Кажется Эстер - [8]
Нас окружали сказочные существа, химерами кишели кругом все эти рабфаки, облмортресты, комсомол, молококоопсоюз, сокращению, сливаясь до полной невнятицы, подвергалось всё и вся – моссельпром, наркомпрос или Чека, самый стойкий долгожитель, превращавшийся по ходу дела в ГПУ, НКВД, КГБ и, наконец, в ФСБ. Среди моих знакомых числилась некая Нинель, палиндром от Ленина, имелся и Рем, сын почитателей Троцкого, чье имя происходит от мировой революции, РЕволюцияМировая, встречался и Рой (Революция – Октябрь – Интернационал), была и очень милая Сталина.
Возможно, выбор имени был отчасти связан и с тем, что его родители еще знали идиш, в Виле им брезжило немецко-еврейское Wille (воля), и в самом деле, никто в нашей семье не мог бы тягаться с Вилей в целеустремленности, он постоянно работал над повышением своего КПД, и даже власти ему в этом подыгрывали. Когда в 1940-м, в шестнадцать лет, он получал в Киеве паспорт, в пятой графе (национальность) у него значилось «русский», хотя оба родителя по паспортам были евреи. Белокурый, голубоглазый, широк в плечах, узок в поясе, Виля и вправду выглядел этаким славным Иванушкой из русских сказок. Вследствие каких таких математических операций от двух евреев образовался один русский, причем не при рождении, а вследствие посещения паспортного стола, так и осталось тайной, но в результате Виля, как все мы его называли, сделался полноценным русским, без всяких отягчающих еврейских примесей. Истинное его происхождение стало пустячным придатком, не стоящей упоминания мелочью, тем паче что и вспоминать-то было особо не о чем, главное – будущее, ведь мир велик, а наука бесконечна.

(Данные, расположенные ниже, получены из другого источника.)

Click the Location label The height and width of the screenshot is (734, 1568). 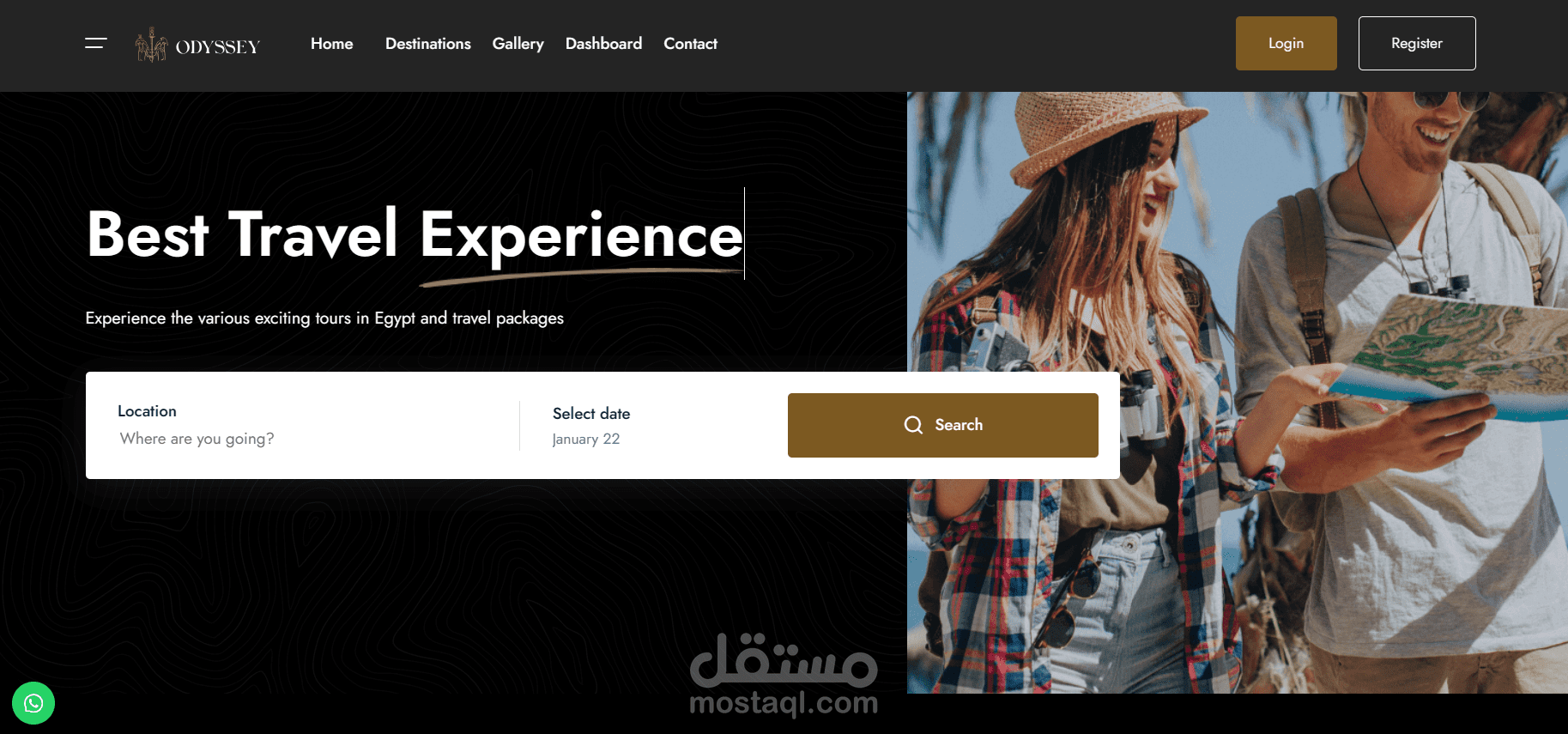pyautogui.click(x=147, y=411)
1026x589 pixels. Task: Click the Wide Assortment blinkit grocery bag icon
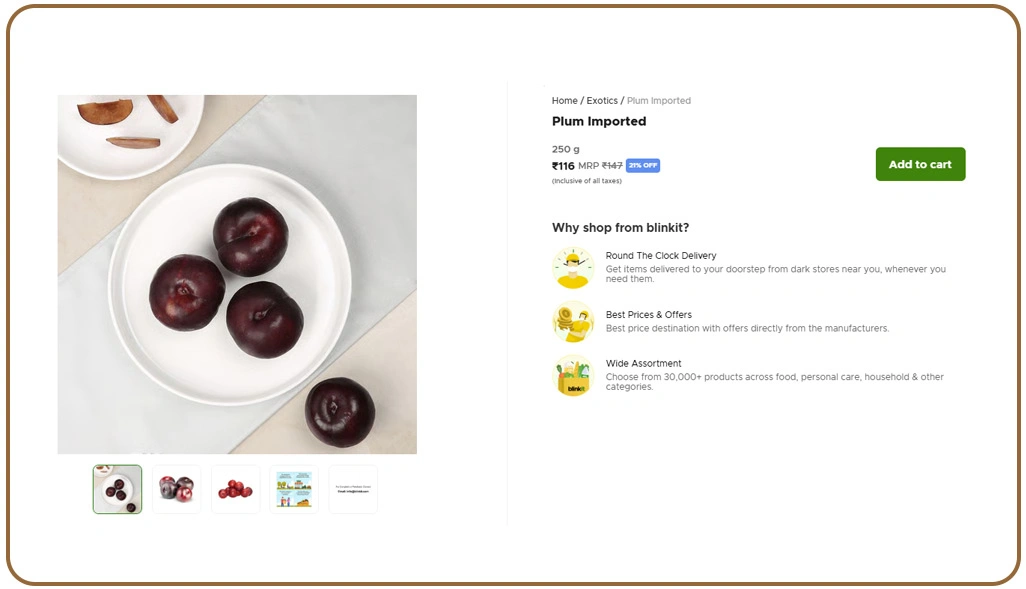click(x=572, y=375)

Младший брат Вили, мой отец Мирон, родившись на восемь лет позже, был назван в честь деда, только переиначен на русский лад из Меира и в паспорте значился евреем. Поскольку и для него еврейства не существовало, Мирон тоже обрусел, став гражданином самой читающей страны в мире. На свое происхождение он оглядывался с уважительной задумчивостью, хотя и не без удивления, мол, к нему-то все это какое имеет касательство.
Весь Советский Союз воевал с силой тяготения и мечтал о полетах, вот и наш Виля хотел строить самолеты, у него даже тело было какое-то аэродинамическое, достаточно компактное и подвижное, чтобы без потерь на трение идти по жизни. Да, Виля, казалось, создан из гимна советских Военно-воздушных сил, который все тогда распевали: мы рождены, чтоб сказку сделать былью, преодолеть пространство и простор, нам разум дал стальные руки-крылья, а вместо сердца пламенный мотор. И мое сердце тоже начинало биться сильнее и как бы устремлялось ввысь, когда я этот гимн слушала пятьдесят лет спустя, особенно на строчках припева: всё выше, и выше, и выше стремим мы полет наших птиц, и в каждом пропеллере дышит спокойствие наших границ.

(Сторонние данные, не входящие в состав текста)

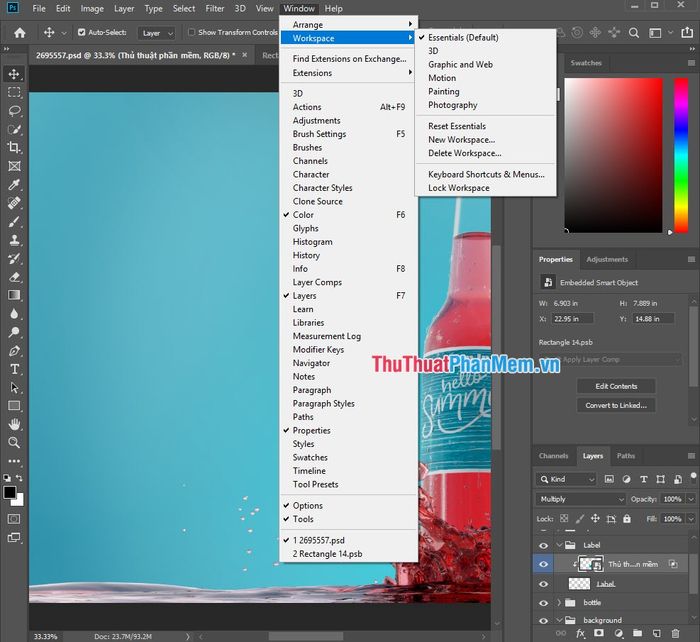
Task: Select the Zoom tool
Action: (x=14, y=442)
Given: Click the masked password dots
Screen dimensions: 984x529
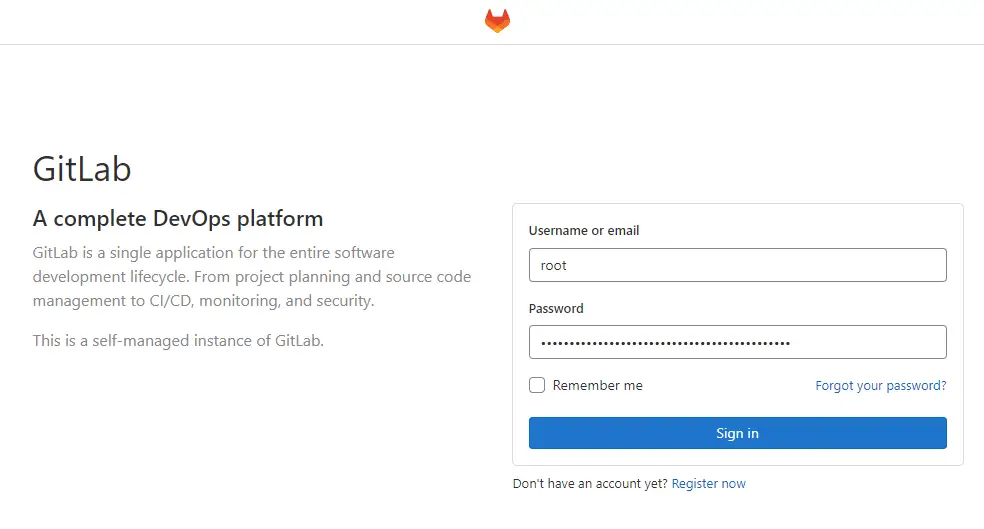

В восемнадцать Виля пошел на фронт, вместе со всем своим классом, их всех засунули в шинели и послали на передовую, мальчишек, не имеющих ни малейшего представления о войне, только о геройстве. По прибытии на Кавказ, в Моздок, их, новобранцев, сразу бросили под перекрестный огонь штурмовать противотанковый ров. Когда они заполнили этот ров своими телами, танки по ним и проехали. Виля никогда родителям не рассказывал, что именно он там, под Моздоком, пережил, единственный, кто об этом узнал, был его младший, тогда одиннадцатилетний брат Мирон, который, возможно даже вместо самого Виля, запомнил и сохранил это знание навсегда.
Когда в этом рву стали искать живых, случайно наткнулись на Виля. Он лежал на самом дне, почти расплющенный, раненный в пах. Чудо, что там вообще кого-то искали, добавил отец.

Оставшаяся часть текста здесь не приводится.